The military's symbiotic relationship with movies dates to the 1920s; the Pentagon regularly traded warships, bombers and technical expertise over the decades for a chance to glamorize the military and boost recruitment.

The CIA has kept an entertainment liaison on staff only since 1996. At that point, the Cold War had ended, and the agency was fighting for its budget and its existence on Capitol Hill. The new mission was clear: to overcome the CIA's image in popular entertainment as incompetent, evil or rife with rogue employees.

"I made that a big priority, and we did a lot more with Hollywood than ever before," said Bill Harlow, the CIA public affairs chief from 1997 to 2004. "The reason is that the American public gets a lot more of their information about the CIA from Hollywood than it does the from the news media, and much of what they see about the agency is negative and wrong."

These days, the CIA even posts potential story lines on its website, according to spokesman Todd Ebitz.

"On some occasions, when appropriate, we arrange visits to the agency for unclassified meetings with some of our officers," he added. "Rarely, we have allowed filming on our premises under very tight parameters."

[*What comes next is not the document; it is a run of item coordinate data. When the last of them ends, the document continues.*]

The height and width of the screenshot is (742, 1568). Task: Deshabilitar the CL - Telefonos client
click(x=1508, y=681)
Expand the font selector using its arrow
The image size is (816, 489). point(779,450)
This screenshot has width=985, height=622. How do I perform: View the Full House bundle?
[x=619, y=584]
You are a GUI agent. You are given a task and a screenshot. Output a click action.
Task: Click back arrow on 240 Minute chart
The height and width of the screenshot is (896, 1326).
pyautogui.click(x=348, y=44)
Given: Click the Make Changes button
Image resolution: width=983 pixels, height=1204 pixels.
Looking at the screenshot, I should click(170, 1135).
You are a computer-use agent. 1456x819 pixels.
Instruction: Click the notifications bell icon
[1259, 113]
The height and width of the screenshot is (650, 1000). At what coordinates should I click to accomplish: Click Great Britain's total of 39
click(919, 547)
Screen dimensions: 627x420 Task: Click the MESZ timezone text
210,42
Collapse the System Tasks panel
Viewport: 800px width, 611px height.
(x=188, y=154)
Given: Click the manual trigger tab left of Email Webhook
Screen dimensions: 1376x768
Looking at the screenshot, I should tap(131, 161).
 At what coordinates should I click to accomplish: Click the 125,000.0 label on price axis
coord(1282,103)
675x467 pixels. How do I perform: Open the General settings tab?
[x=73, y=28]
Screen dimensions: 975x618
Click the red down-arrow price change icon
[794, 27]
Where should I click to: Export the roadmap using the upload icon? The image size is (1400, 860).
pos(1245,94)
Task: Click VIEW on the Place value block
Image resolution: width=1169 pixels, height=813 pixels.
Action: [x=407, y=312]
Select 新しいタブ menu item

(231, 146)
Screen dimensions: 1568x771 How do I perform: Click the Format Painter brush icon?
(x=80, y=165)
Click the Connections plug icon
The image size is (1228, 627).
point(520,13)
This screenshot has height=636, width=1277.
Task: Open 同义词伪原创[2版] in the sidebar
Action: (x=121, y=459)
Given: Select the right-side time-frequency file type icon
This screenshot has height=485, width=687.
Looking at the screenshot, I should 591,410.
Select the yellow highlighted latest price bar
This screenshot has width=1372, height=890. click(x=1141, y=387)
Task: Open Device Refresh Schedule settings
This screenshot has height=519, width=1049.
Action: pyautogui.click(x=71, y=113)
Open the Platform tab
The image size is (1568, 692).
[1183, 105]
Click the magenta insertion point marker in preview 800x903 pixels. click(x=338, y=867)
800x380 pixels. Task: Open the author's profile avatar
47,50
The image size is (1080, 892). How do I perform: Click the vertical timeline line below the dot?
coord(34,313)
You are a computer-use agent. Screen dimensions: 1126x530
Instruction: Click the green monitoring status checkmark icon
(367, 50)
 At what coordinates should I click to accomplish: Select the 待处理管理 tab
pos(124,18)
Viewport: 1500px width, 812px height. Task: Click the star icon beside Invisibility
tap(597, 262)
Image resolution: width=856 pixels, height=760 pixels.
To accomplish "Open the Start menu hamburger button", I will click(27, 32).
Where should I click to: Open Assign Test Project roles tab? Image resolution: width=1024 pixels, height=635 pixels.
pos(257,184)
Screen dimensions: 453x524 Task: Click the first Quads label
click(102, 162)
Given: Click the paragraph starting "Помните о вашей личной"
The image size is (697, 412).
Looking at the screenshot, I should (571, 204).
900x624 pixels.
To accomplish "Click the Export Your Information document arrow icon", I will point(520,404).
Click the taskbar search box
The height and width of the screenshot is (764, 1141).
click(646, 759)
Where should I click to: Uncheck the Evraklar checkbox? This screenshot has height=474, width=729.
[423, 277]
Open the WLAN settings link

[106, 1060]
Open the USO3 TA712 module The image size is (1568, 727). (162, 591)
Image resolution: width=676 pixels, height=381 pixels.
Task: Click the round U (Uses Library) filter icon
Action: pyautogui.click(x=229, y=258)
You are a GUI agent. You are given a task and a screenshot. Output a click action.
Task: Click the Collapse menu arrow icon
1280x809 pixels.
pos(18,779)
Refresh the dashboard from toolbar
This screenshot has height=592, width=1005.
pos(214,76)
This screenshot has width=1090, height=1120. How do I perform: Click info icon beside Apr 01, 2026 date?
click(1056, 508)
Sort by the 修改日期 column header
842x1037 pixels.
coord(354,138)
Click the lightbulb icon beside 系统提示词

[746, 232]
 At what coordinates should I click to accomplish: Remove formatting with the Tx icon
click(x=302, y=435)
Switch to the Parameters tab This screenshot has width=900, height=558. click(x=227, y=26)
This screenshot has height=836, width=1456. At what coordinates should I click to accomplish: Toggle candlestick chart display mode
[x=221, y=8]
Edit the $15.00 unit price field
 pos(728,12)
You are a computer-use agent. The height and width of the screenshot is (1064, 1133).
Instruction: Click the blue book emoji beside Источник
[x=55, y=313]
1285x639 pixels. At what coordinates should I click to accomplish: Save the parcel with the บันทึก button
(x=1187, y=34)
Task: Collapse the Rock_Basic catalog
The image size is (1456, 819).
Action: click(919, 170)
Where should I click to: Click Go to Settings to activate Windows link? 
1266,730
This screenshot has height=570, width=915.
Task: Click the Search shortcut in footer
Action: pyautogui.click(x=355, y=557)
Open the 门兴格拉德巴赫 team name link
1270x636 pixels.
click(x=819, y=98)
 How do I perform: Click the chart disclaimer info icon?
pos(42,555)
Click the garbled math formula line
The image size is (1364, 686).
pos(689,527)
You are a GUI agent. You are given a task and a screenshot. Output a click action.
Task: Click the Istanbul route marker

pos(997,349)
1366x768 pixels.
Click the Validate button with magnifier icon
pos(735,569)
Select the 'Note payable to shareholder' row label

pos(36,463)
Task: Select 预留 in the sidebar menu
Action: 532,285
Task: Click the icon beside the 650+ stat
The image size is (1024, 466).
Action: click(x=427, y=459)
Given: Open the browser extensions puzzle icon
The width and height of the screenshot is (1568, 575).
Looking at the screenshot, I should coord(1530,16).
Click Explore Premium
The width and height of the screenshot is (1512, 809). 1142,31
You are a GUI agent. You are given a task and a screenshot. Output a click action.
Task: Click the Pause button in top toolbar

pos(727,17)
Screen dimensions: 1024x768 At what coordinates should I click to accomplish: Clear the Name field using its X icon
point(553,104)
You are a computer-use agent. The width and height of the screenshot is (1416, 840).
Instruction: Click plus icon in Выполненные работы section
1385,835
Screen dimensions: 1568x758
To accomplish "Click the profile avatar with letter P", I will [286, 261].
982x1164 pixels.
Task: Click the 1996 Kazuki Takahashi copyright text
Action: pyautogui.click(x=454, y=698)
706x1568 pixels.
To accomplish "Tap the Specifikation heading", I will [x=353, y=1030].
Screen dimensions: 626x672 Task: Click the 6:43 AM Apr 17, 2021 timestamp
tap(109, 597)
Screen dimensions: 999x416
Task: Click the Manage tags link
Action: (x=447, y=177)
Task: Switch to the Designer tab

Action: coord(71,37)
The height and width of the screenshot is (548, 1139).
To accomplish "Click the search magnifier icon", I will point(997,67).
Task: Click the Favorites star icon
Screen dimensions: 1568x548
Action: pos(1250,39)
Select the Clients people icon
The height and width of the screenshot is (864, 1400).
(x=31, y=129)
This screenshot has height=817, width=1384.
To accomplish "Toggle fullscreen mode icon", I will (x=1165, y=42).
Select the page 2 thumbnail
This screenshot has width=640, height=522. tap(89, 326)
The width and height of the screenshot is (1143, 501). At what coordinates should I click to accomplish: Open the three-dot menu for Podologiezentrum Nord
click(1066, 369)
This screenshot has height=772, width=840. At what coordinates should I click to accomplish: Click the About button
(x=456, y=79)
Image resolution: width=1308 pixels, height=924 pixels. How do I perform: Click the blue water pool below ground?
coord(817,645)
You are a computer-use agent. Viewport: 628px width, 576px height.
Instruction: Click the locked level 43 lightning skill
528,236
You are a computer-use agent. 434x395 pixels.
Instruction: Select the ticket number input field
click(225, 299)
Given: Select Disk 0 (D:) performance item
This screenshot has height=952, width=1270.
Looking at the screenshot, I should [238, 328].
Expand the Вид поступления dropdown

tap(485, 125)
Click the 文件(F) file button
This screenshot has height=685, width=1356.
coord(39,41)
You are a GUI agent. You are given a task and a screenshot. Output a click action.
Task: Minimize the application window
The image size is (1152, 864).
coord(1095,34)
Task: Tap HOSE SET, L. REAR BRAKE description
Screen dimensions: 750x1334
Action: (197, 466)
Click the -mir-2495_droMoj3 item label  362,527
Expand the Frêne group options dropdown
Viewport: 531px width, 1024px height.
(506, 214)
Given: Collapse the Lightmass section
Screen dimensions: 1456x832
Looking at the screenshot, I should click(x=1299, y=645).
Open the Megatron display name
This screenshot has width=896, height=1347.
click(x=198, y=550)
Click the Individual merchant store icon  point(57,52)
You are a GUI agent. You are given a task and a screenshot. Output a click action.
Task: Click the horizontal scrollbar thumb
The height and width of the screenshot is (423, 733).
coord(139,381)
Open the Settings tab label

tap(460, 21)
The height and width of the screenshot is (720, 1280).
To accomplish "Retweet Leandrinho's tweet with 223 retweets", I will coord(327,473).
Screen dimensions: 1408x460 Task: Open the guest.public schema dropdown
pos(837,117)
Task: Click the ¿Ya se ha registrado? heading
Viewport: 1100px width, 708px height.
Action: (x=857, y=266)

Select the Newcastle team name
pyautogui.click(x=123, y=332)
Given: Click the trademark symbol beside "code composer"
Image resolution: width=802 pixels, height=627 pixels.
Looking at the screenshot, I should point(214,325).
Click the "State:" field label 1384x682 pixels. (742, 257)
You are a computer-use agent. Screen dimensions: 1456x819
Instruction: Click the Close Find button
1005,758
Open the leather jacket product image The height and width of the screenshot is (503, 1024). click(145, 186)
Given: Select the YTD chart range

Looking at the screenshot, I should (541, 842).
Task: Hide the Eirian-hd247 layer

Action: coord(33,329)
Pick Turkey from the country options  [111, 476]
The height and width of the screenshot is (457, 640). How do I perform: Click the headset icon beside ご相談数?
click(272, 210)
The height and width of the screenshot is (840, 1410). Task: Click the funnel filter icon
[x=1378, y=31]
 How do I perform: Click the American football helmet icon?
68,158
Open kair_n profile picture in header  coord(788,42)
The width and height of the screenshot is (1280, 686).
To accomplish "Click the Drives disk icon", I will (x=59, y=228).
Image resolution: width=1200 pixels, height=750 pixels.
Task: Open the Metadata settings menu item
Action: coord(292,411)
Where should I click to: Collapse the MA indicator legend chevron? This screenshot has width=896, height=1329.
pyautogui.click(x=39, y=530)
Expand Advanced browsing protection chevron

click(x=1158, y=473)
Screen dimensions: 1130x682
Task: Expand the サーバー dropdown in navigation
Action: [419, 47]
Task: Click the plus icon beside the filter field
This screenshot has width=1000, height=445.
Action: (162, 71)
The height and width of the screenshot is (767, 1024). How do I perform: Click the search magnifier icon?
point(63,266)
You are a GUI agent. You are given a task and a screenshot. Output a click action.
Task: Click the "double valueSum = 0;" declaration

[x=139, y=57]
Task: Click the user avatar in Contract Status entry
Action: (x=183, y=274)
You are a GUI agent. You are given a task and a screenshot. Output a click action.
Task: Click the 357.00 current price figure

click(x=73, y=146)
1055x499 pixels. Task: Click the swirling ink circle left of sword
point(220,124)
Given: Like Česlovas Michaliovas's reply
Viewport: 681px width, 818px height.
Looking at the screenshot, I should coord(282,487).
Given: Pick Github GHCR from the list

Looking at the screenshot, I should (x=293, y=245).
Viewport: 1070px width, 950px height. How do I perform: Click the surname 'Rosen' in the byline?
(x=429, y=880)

In 1999, the CIA allowed producers of "In the Company of Spies" to film at CIA headquarters, a first for the agency. About 50 CIA employees joined the cast as extras, and hundreds packed a premiere at the headquarters.

In 2001, the agency allowed crews from "The Agency," a CBS television drama, to film inside CIA headquarters. The CIA planned a red-carpet reception before the show first aired, but the party was canceled after the Sept. 11 terrorist attacks.

"These are smart people," said Michael Frost Beckner, who wrote and produced "The Agency." "They have their agenda in mind, and if you're serving their agenda, they play ball with you."